Berdasarkan teori yang telah dijelaskan oleh McClelland bahwa kebutuhan dan
motif memiliki arti yang dapat dipertukarkan satu sama lain. Kebutuhan atau
motif ini dimiliki oleh setiap orang dengan proporsi yang berbeda-beda dan
masing-masing orang memiliki kebutuhan yang berbeda pula.
3. Teori Dua Faktor Herzberg
Teori ini dikembangkan dan dikenal dengan model dua faktor, yaitu :
32
a. Faktor Motivasional
Hal-hal yang mendorong berprestasi yang sifatnya instrinsik, yang berarti
bersumber dari dalam diri seseorang. Yang tergolong sebagai faktor
motivasional antara lain ialah pekerjaan seeorang, keberhasilan yang diraih,
kesempatan bertumbuh, kemajuan dalam karir, dan pengakuan orang lain.
b. Faktor Hygiene atau Pemeliharaan
Faktor-faktor yang sifatnya ekstrinsik yang berarti bersumber dari luar diri
yang turut menentukan perilaku seseorang dalam kehidupan seseorang.
Faktor-faktor pemeliharaan mencakup antara lain status pegawai dalam
organisasi, hubungan seorang individu dengan atasannya, hubungan
seseorang dengan rekan-rekan kerjanya, teknik penyeliaan yang diterapkan
oleh para penyelia, kebijakan organisasi, sistem administrasi dalam
organisasi, kondisi kerja dan sistem imbalan yang berlaku.

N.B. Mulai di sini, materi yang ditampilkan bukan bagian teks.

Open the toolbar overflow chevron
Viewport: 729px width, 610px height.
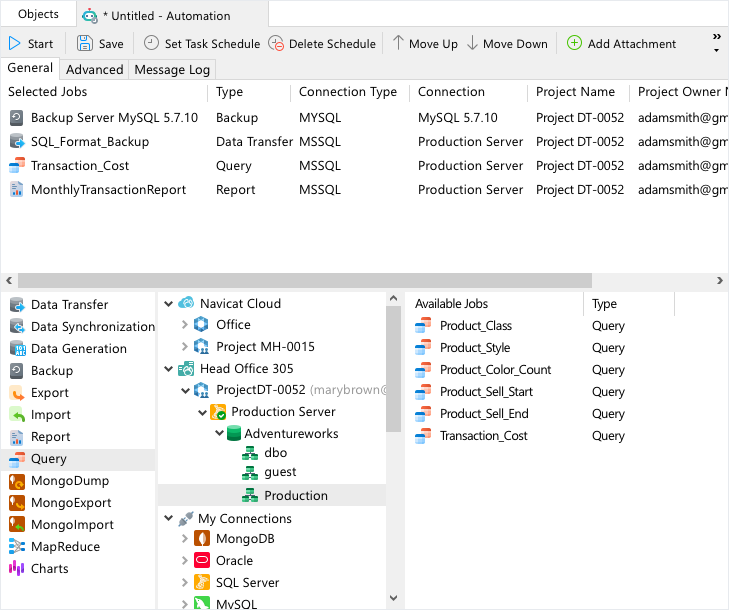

4. Teori Pengharapan (Expectancy Theory)
Teori pengharapan (expectancy theory) pertama sekali dikemukakan oleh Victor
Vroom yang mengatakan bahwa motivasi seseorang mengarah pada suatu
tindakan yang bergantung pada kekuatan pengharapan. Tindakan tersebut akan
diikuti oleh hasil tertentu dan bergantung pada hasil bagi seseorang tersebut.
Teori pengharapan beragumen bahwa para karyawan menentukan terlebih
dahulu tingkah laku apa yang dilaksanakan dan nilai yang diperoleh atas
perilaku tersebut. Teori ini berpendapat bahwa seseorang akan termotivasi untuk
melakukan sesuatu hal dalam mencapai tujuan apabila mereka yakin bahwa
tingkah laku mereka mengarah pada pencapaian tujuan tersebut. Menurut
33
Vroom, ada tiga aspek yang mempengaruhi motivasi yaitu ekspektansi,
instrumen dan valensi.
a. Ekspektansi (E) yaitu seberapa besar kemungkinan jika mereka melakukan
perilaku tertentu mereka akan mendapatkan hasil kerja yang diharapkan
(yaitu prestasi kerja yang tinggi).
b. Instrumen (I) yaitu seberapa besar hubungan antara prestasi kerja dengan
hasil kerja yang lebih tinggi (yaitu penghasilan, baik berupa gaji ataupun hal
lain yang diberikan perusahaan).
c. Valensi (V) yaitu seberapa penting seseorang menilai penghasilan yang
diberikan perusahaan kepadanya, misalnya jika hal yang paling didambakan
oleh seseorang pada suatu saat, promosi, maka itu berarti baginya promosi
menduduki valensi tertinggi.
Menurut Robbins, et al. (2015:107) teori pengharapan merupakan penjelasan
paling menyeluruh mengenai motivasi yang ada saat ini. Victor H. Vroom
mengemukakan bahwa : Motivasi adalah produk tiga faktor, Valence (V)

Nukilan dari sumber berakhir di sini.